*** PROVIDED INFORMATION Section Begins ***

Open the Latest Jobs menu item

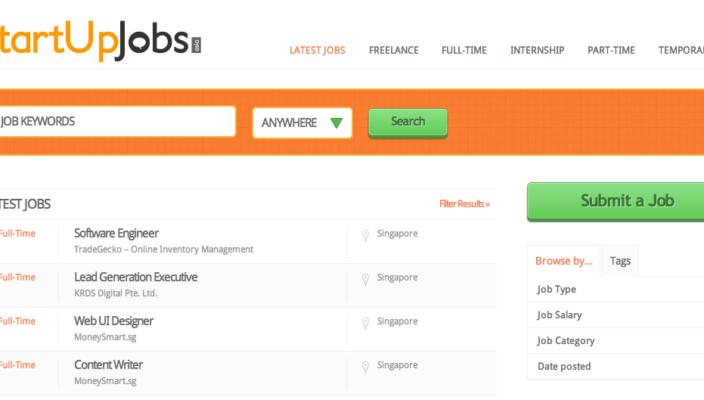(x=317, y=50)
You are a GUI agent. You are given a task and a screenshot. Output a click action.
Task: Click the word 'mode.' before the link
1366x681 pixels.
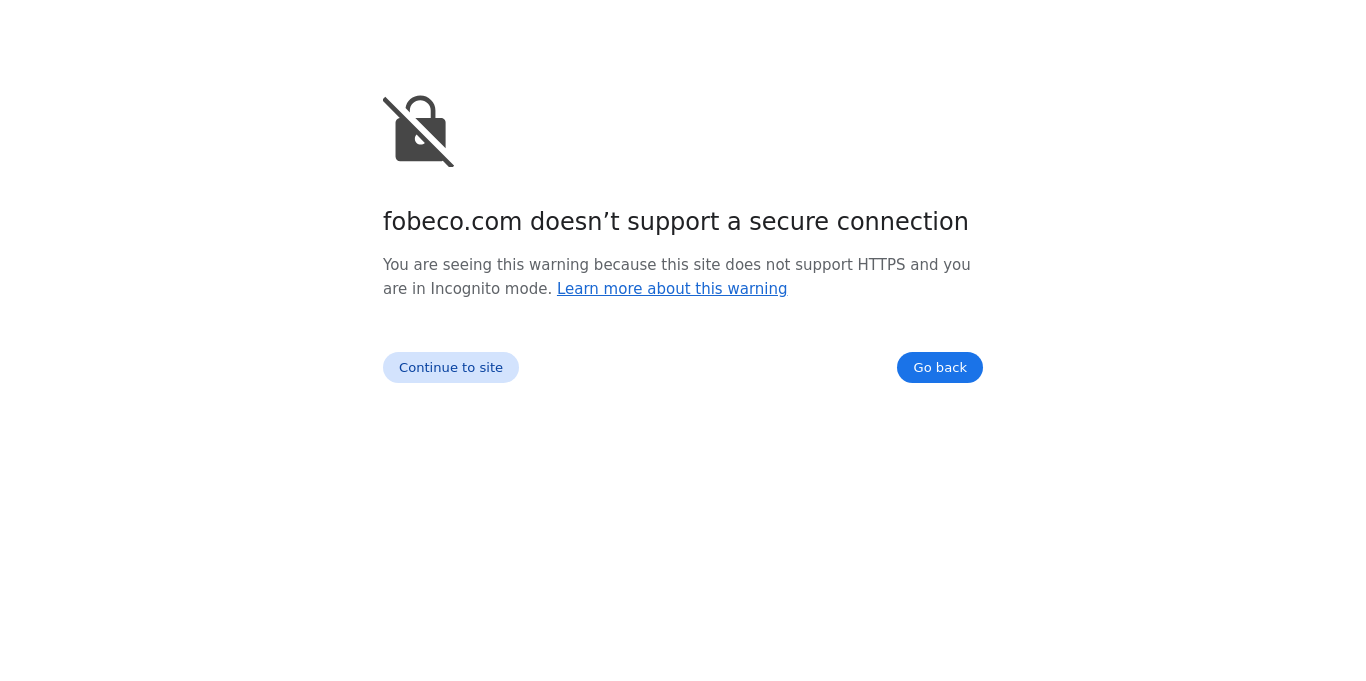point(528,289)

*** PROVIDED INFORMATION Section Ends ***

:: HOW TO COMPLETE THIS TASK ::
Omit every picture, then repeat the remaining data exactly as it appears above.

:: TASK RESPONSE ::
Open the Latest Jobs menu item

(x=317, y=50)
You are a GUI agent. You are given a task and a screenshot. Output a click action.
Task: Click the word 'mode.' before the link
1366x681 pixels.
point(528,289)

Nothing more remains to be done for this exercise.